Your answer should consist only of the lines below from the one with "The image size is (621, 548)." through the one with "Task: Select the", copied exactly.

[Data entries]
◆ ◆ ◆

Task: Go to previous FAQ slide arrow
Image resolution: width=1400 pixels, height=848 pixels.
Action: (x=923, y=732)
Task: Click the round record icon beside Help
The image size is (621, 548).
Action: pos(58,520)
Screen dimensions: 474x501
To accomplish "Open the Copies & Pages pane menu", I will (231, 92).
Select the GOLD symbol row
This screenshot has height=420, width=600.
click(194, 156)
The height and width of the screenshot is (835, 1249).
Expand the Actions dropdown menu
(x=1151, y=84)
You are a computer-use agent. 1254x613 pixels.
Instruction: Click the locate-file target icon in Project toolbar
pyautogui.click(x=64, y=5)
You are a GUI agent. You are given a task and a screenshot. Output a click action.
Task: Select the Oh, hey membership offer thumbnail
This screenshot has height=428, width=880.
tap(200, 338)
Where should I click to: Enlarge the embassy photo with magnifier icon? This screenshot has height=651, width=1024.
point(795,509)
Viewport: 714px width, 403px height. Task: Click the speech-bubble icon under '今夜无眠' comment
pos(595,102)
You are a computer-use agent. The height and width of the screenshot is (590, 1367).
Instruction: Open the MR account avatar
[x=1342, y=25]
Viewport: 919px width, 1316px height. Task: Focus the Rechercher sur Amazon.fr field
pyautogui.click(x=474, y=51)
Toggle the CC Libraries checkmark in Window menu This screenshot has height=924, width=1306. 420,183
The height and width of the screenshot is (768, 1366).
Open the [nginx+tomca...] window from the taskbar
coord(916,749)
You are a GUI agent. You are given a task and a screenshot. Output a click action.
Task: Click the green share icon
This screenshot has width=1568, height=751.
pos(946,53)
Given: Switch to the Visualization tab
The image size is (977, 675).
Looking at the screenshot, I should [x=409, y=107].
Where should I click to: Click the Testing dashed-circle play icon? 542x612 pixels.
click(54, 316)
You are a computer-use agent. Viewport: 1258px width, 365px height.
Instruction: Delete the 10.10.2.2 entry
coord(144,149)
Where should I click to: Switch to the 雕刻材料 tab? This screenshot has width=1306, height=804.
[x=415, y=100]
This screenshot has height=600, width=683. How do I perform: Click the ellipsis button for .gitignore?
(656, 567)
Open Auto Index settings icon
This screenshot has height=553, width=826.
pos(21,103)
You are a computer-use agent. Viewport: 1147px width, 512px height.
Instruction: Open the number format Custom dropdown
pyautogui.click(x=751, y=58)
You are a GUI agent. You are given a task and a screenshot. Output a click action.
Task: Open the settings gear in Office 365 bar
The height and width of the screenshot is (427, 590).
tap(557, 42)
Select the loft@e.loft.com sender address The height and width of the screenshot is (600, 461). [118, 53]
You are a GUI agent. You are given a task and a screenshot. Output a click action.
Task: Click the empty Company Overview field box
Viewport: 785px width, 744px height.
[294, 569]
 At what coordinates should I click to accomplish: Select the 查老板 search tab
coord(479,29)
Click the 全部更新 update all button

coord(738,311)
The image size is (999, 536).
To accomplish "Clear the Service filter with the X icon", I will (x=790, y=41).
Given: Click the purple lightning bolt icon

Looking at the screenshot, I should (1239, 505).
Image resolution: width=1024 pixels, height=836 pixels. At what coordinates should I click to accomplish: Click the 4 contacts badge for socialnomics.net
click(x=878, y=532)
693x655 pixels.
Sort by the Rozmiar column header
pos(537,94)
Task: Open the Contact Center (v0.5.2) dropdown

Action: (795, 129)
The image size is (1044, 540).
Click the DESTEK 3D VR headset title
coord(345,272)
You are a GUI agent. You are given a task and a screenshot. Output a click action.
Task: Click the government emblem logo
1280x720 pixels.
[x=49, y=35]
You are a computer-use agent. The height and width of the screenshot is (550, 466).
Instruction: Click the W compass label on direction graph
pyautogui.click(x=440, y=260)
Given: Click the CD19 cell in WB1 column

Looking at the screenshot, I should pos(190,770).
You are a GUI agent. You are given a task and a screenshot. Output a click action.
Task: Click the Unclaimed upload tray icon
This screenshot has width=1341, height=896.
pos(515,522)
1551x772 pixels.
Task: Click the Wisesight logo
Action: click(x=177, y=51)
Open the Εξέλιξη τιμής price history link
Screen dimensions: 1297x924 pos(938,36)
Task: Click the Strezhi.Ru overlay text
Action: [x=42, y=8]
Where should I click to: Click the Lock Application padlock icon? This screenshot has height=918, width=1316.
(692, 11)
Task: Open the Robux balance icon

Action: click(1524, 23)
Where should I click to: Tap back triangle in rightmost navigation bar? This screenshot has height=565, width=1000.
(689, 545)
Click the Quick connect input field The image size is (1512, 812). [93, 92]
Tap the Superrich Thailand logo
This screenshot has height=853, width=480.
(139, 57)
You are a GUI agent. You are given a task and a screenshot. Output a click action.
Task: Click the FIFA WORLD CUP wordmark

◆ ◆ ◆

_Exercise solution_
The image size is (621, 548).
Action: pos(58,520)
Screen dimensions: 474x501
To accomplish "Open the Copies & Pages pane menu", I will (231, 92).
Select the GOLD symbol row
This screenshot has height=420, width=600.
click(194, 156)
The height and width of the screenshot is (835, 1249).
Expand the Actions dropdown menu
(x=1151, y=84)
You are a computer-use agent. 1254x613 pixels.
Instruction: Click the locate-file target icon in Project toolbar
pyautogui.click(x=64, y=5)
You are a GUI agent. You are given a task and a screenshot. Output a click action.
Task: Select the Oh, hey membership offer thumbnail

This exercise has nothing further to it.